I’ve said before that I don’t understand the home DNA testing craze. Why would I, a sane person, voluntarily hork the very thing that makes me me (or to put it another way, the most personal piece of personal data I have) into a tube and mail it off to a corporation that’s going to do lord knows what with it? To my mind, that’s an extremely dumb thing to do. A lot of companies can’t seem to handle something as simple as your email address correctly, so why would you trust them with this? It’s your fucking DNA! And you’re making it publicly available! On purpose! Yeah, maybe finding out things you already know about where your grandma came from sounds fun, but what happens after that? What if, for example, that profile you sent to the publicly accessible database fell into the hands of an insurance company that was looking for a way to deny you coverage or make you pay more for it? Or what if, guilty or not, you wound up entangled in a police investigation? Finding out that you’re 98 percent Eastern European but you might be Asian too because you ate a grain of rice one time doesn’t sound quite as worth it now, does it?

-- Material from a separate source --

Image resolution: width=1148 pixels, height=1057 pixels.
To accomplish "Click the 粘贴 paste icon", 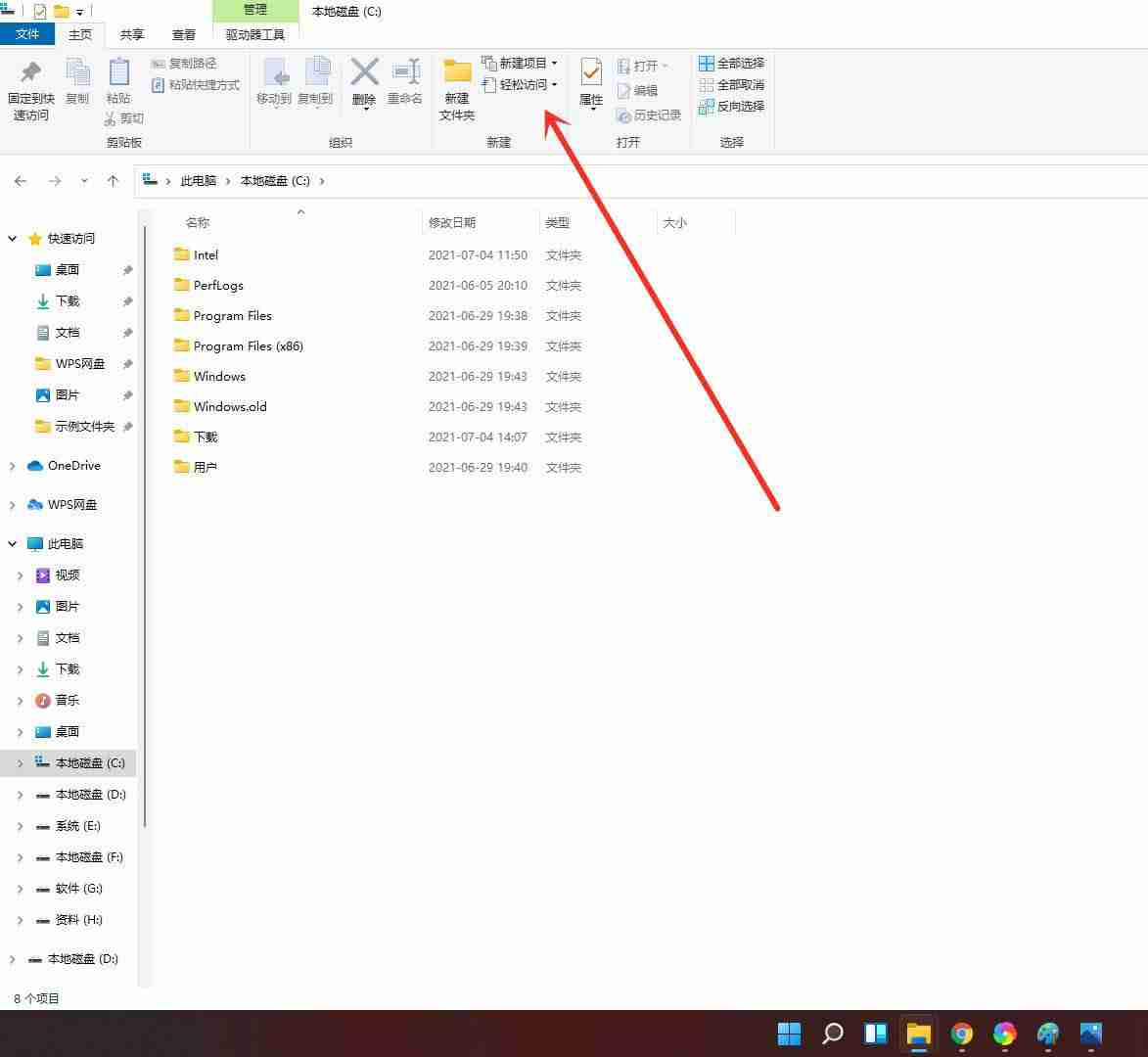I will (118, 83).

But even though I fully intend to do my part to avoid having any of that happen to me, it may not matter. If an idiot or three in my family decides to waste his money, I’m as good as identifiable. If you don’t believe me, just ask the Golden State Killer. Yes, this one guy deserved it. But that doesn’t mean that everyone else is going to or that any of this is ok.

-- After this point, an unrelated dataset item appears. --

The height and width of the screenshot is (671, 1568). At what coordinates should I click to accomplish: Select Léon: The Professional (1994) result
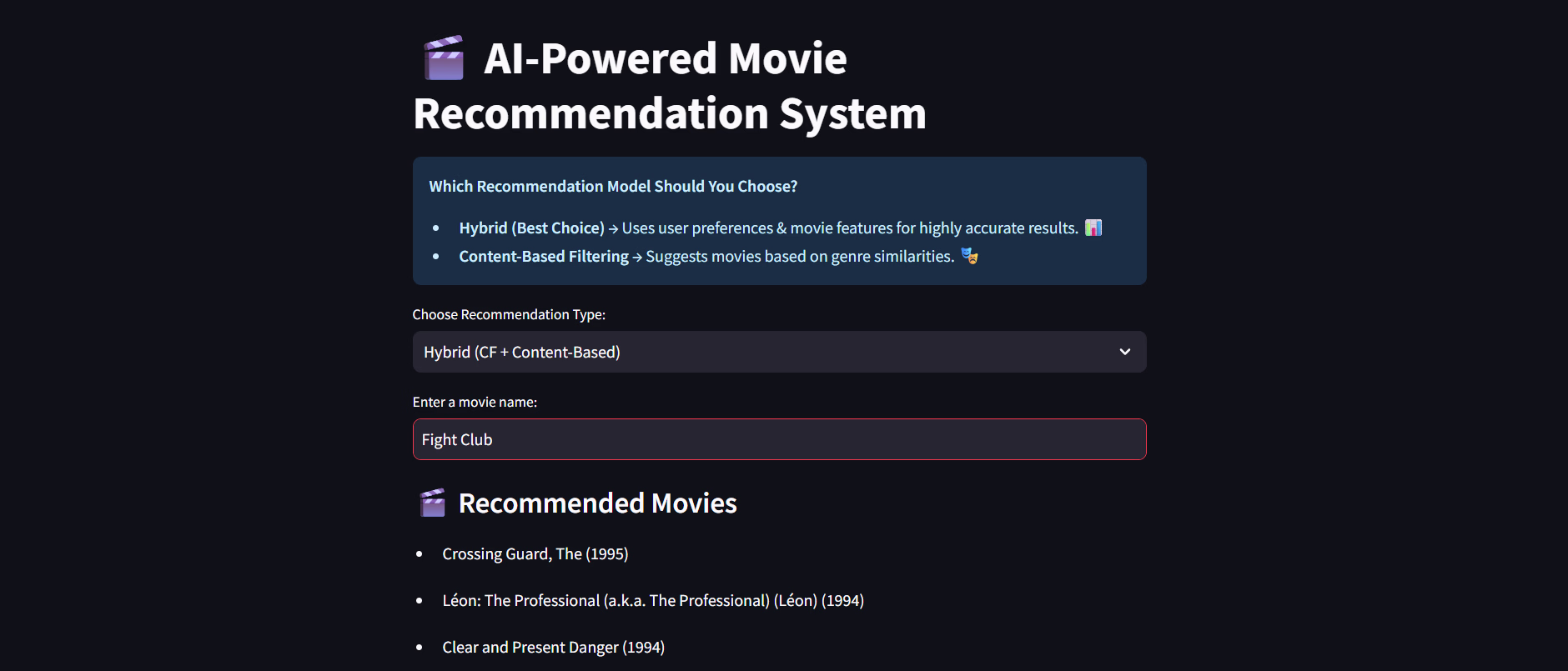click(652, 601)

Even though the killer left his DNA at multiple crime scenes, investigators couldn’t find him until they turned to a massive genealogical website called GEDmatch. Users can upload their genetic profiles to GEDmatch — and websites like it — to learn about their family trees and look for long-lost relatives.
Investigators discovered that they could also use GEDmatch to look for a killer. They uploaded a fake genetic profile using crime scene DNA and found matches, not of the killer himself, but of his relative. From there, they could hunt through the family tree to find a suspect who had been in the right place at the right time. This is called a long-range familial DNA search, and it raises all sorts of questions about ethics, consent, and just how far law enforcement can go in their pursuit of a killer.